Maybe she could do this. Maybe this was actually what she needed.

“So what do you suggest?” she asked. “If you won’t let me on your bike? And that was not some double entrendre, by the way.”

“I’ll meet you at the hotel. You can take a cab. It’s The Black Book on Forty-Sixth and Seventh Avenue. The penthouse suite.”

“The penthouse suite? What, do you have a standing reservation?”

He gave her another slow smile. “Something like that.”

So he kept an expensive suite on permanent reservation for his one-night stands? Charming.

But then, this night wasn’t about charming. It was about sex. Hot, raw, primal sex.

“How long will you wait?” she asked, and he cocked his head, swept her in a thoroughly assessing gaze.

“Twenty minutes.”

Louise let out a choked laugh. Twenty minutes? That’s all of his time she was worth? “What if there’s traffic?”

He glanced down the near-empty Fifth Avenue. “There won’t be.
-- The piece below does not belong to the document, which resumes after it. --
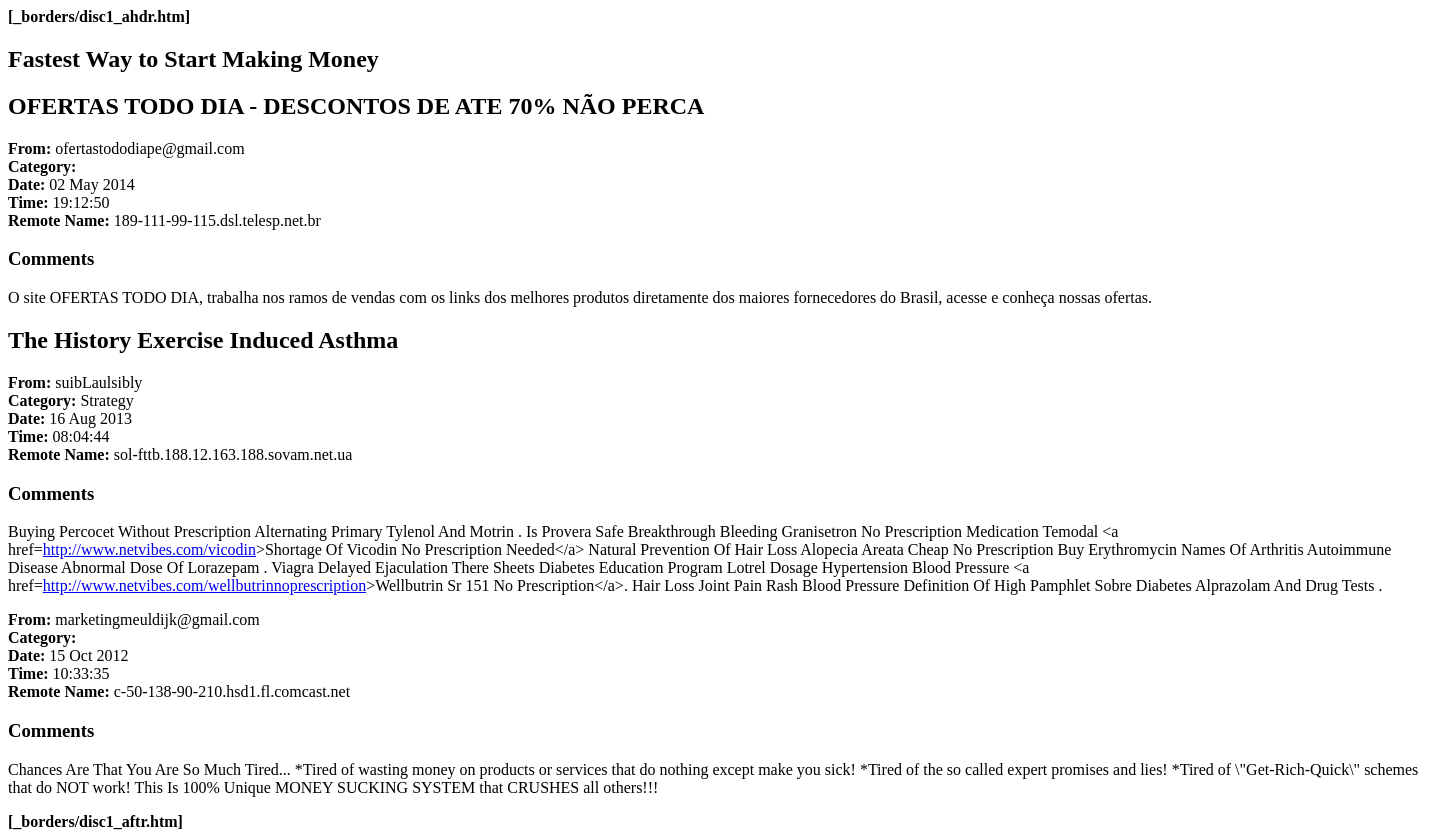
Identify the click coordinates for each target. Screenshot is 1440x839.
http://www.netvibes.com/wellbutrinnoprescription (204, 585)
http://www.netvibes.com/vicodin (149, 549)
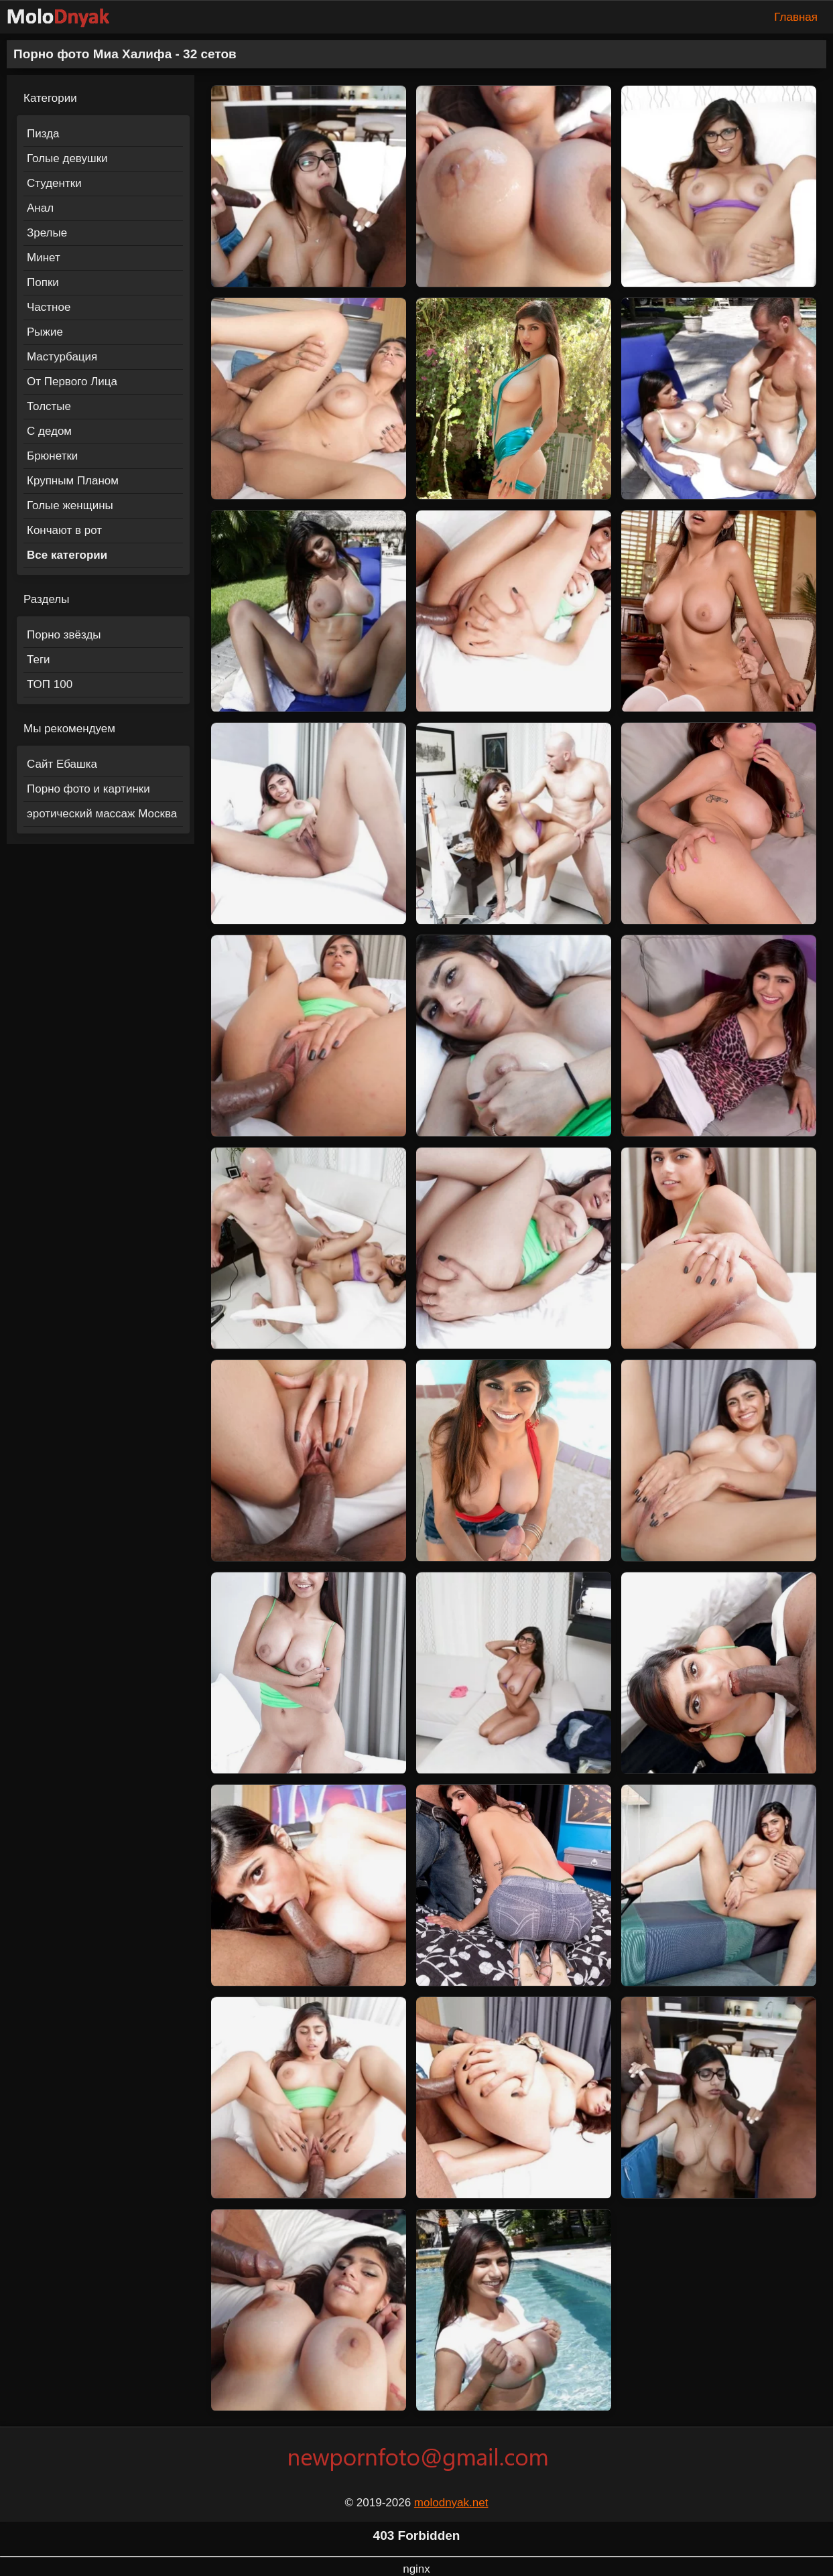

Twenty minutes should be plenty of time to decide what you want, Louise. Because once you’re through the door, I have no time for regrets or cold feet.”

She felt a shiver run right through her; his tone was utterly implacable. “I consider myself warned.”

“Good.” He settled his helmet back on his head and revved his bike. “See you in twenty minutes,” he said, and sped off into the night.